## Work instructions
Retype exactly the lines from the one that contains "Open the new chart dropdown arrow" through the end of the listing, both included, but not the pictures.

## Source material
──────

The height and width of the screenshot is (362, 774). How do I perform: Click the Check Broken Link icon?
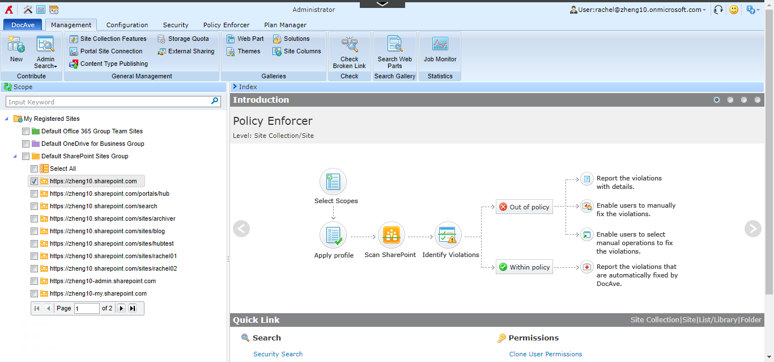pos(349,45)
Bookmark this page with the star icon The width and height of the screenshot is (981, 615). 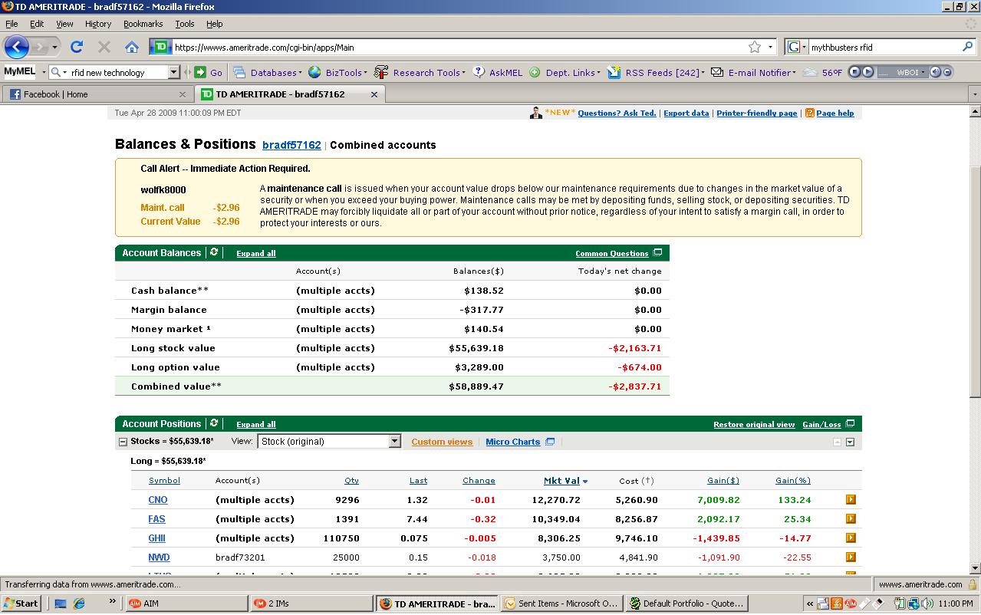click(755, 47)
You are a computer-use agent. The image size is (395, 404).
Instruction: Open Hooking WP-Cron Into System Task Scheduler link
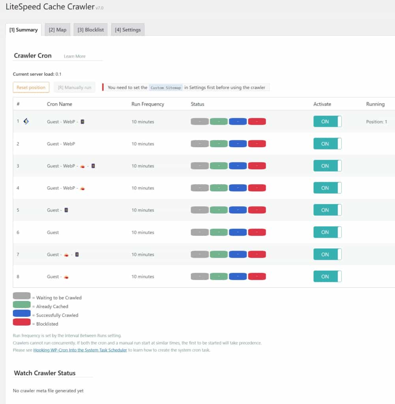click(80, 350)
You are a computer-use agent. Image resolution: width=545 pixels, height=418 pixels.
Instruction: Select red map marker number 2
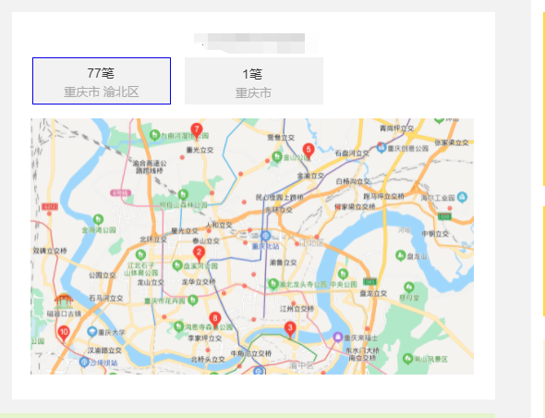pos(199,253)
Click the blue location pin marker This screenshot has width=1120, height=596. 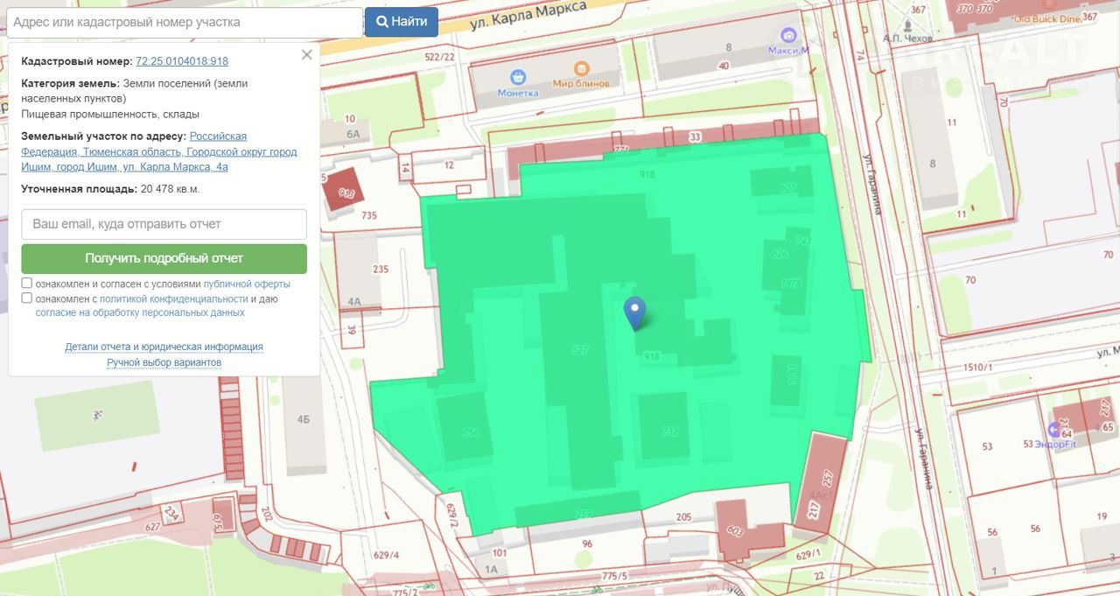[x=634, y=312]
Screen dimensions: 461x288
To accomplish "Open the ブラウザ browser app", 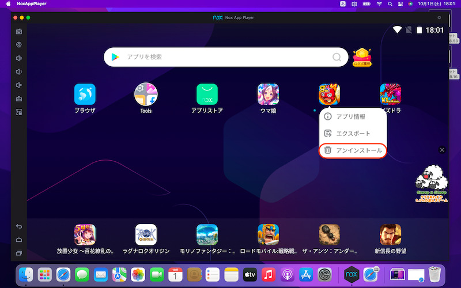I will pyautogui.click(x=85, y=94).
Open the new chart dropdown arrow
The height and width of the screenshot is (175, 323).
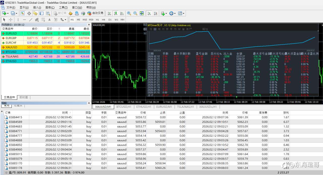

──────

## Solution to this exercise
Open the new chart dropdown arrow
The height and width of the screenshot is (175, 323).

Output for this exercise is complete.